もはや最近は一日家で過ごしていると、人間よりも AI と会話しているほうが多い日もあるかもしれません。外に出るにも危険な日差しで、精神の健康を保つのに工夫が必要な日々と感じます 😓

さてかなり以前から映画などでは、人間をサポートする AI が膨大な知識と優れた判断力を使って素早く解決案を提示し、主人公を助けるというシーンをよく見ます。そこで主人公はその提案に対して「よし、それで頼む」とさらっと言うわけですが、AI が実行までしちゃうと主人公がいなくてもよくなってしまうので、映画では何かしら問題が起きて人間たちが活躍し、「やっぱり手動がいちばんや!」となるオチが多いです。
ともあれもし AI に実行までしてもらえるんなら、特に現実世界では、こんな楽なことは無いです。

日々会話している AI。会話で応答を得るだけでなく、実際に行動をする仕組みを追加することができます。今回はそれを試して映画の世界に一歩近づきましょう。

Vertex AI Function Calling

Vertex AI には、AI の判断に基づいて (AI model の) 外部の機能を呼び出す機能があります。
Generative AI on Vertex AI > Function calling

こちらに沿って試してみます。

いつもながら Visual Studio CodeDev Container 機能を使用します。他の環境をご利用の方はお手数ですが、以下の構築手順を参考にして環境構築してください。

このブログでは他にも Dev Container に関する記事 があります。Dev Container って何? と思われたかたにもご覧いただけたら幸いです。

Vertex AI の利用に必要な Google Cloud 認証は、host 側の application default authentictation を使用します。host 側で以下を行っておきます。(host 側に Cloud SDK の install が必要です)

gcloud auth application-default login
console

VS Code を開いて .devcontainer/devcontainer.json を作成します。

{
	"name": "python",
	"image": "mcr.microsoft.com/devcontainers/python:3.12-bookworm",
	"mounts": [
		"source=${localEnv:HOME}/.config/gcloud/application_default_credentials.json,target=/home/vscode/.gcloud/application_default_credentials.json,type=bind,consistency=cached"
	],
	"containerEnv": {
		"GOOGLE_APPLICATION_CREDENTIALS": "/home/vscode/.gcloud/application_default_credentials.json"
	}
}
.devcontainer/devcontainer.json

今回は container image として mcr.microsoft.com/devcontainers/python:3.12-bookworm を使用しました。記事作成時点では Python 3.12.4 / Debian bookworm (12.6) でした。

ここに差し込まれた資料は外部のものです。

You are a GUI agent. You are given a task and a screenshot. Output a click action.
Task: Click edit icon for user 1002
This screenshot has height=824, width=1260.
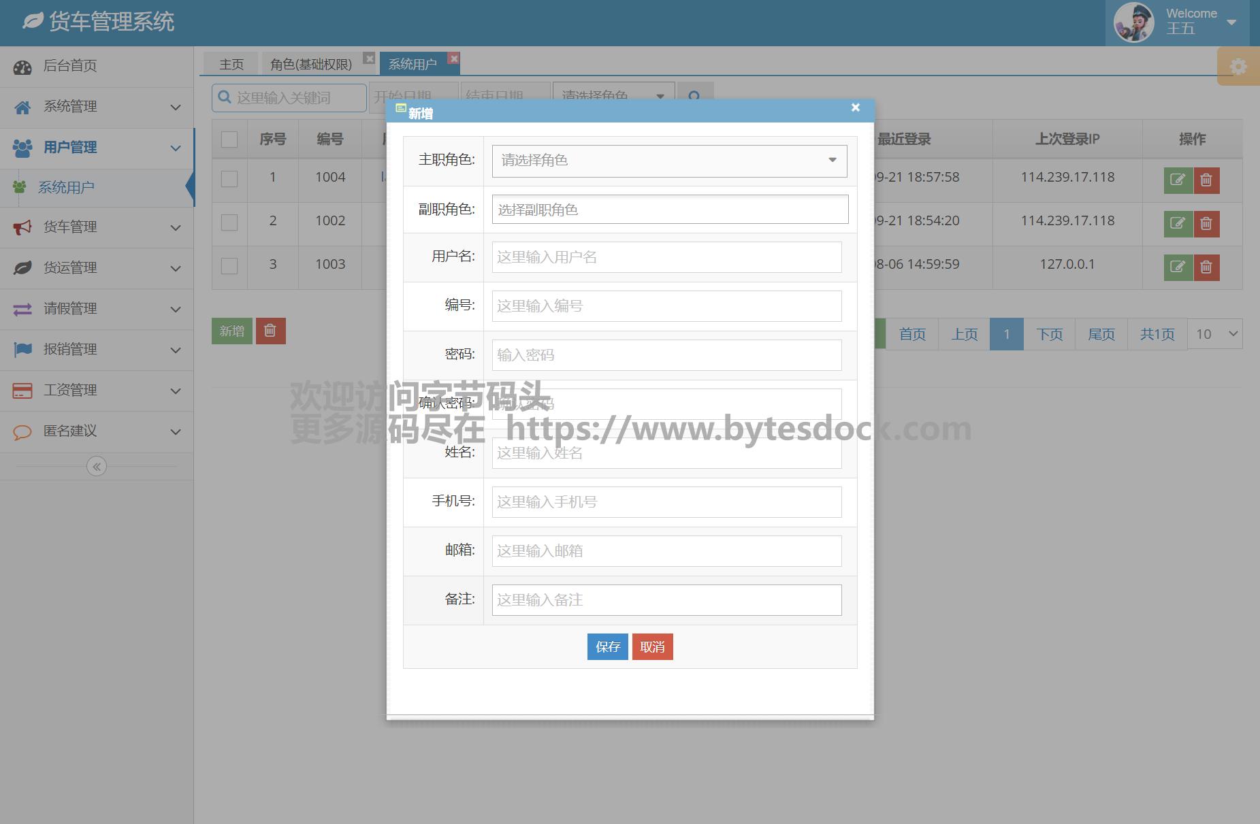tap(1178, 224)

host 側で Google Cloud 認証をした結果生成された ~/.config/gcloud/application_default_credentials.json を container 内に mount してその path を環境変数 GOOGLE_APPLICATION_CREDENTIALS に設定し、Python program から使用できるようにしています。

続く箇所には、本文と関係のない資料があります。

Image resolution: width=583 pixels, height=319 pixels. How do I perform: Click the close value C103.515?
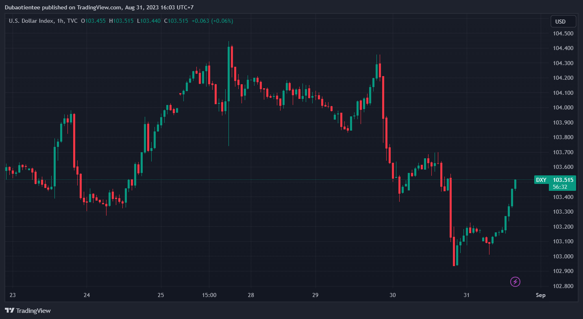tap(176, 21)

Dev Container を起動したら、container 内の Python に vertexai を install しておきます。

pip install vertexai
console

冒頭に示したページにある Chat examples の Python 版を実行してみます。 お手元で、 PROJECT_ID 部分をご自身の project ID に書き換えておいてください。

ということで実行してみます。

$ python main.py
WARNING: All log messages before absl::InitializeLog() is called are written to STDERR
I0000 00:00:1722573305.570986    3444 check_gcp_environment.cc:61] BIOS data file does not exist or cannot be opened.
name: "get_product_sku"
args {
  fields {
    key: "product_name"
    value {
      string_value: "Pixel 8 Pro"
    }
  }
}

Yes, we have the Pixel 8 Pro in stock. 

name: "get_store_location"
args {
  fields {
    key: "location"
    value {
      string_value: "Mountain View, CA"
    }
  }
}

Yes, there is a store at 2000 N Shoreline Blvd, Mountain View, CA 94043, US. 
console

正常に動作したようです。コード内容を見るとわかりますが、二度ある chat のやり取りの過程で、機能 (function) の呼び出しを行っており、その結果を用いて回答を生成しています。

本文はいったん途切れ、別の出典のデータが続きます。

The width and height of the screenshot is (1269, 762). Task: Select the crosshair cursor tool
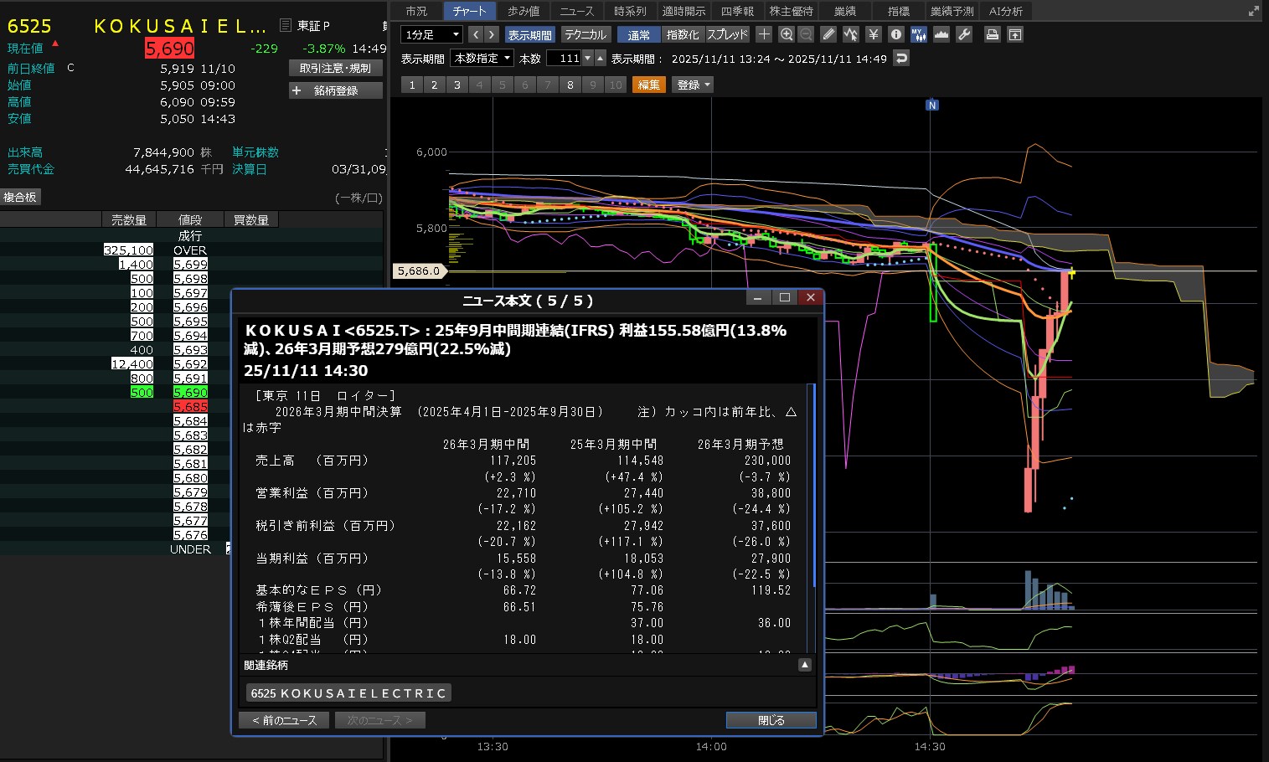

先頭に WARNING が出てしまっていますが、原因などについては後述します。

具体的にどのように呼び出す対象の機能を実装しているかを見てみます。以下はサンプルコードからの抜粋です。

# Check the function name that the model responded with, and make an API call to an external system
if function_call.name == get_product_sku:
    # Extract the arguments to use in your API call
    product_name = function_call.args["product_name"]  # noqa: F841

    # Here you can use your preferred method to make an API request to retrieve the product SKU, as in:
    # api_response = requests.post(product_api_url, data={"product_name": product_name})

    # In this example, we'll use synthetic data to simulate a response payload from an external API
    api_response = {"sku": "GA04834-US", "in_stock": "yes"}
python

get_product_sku という function は、結果として {"sku": "GA04834-US", "in_stock": "yes"} という response を返します。実際は database などを検索して回答を生成すべきですが、ここではサンプルのため固定の response になっています。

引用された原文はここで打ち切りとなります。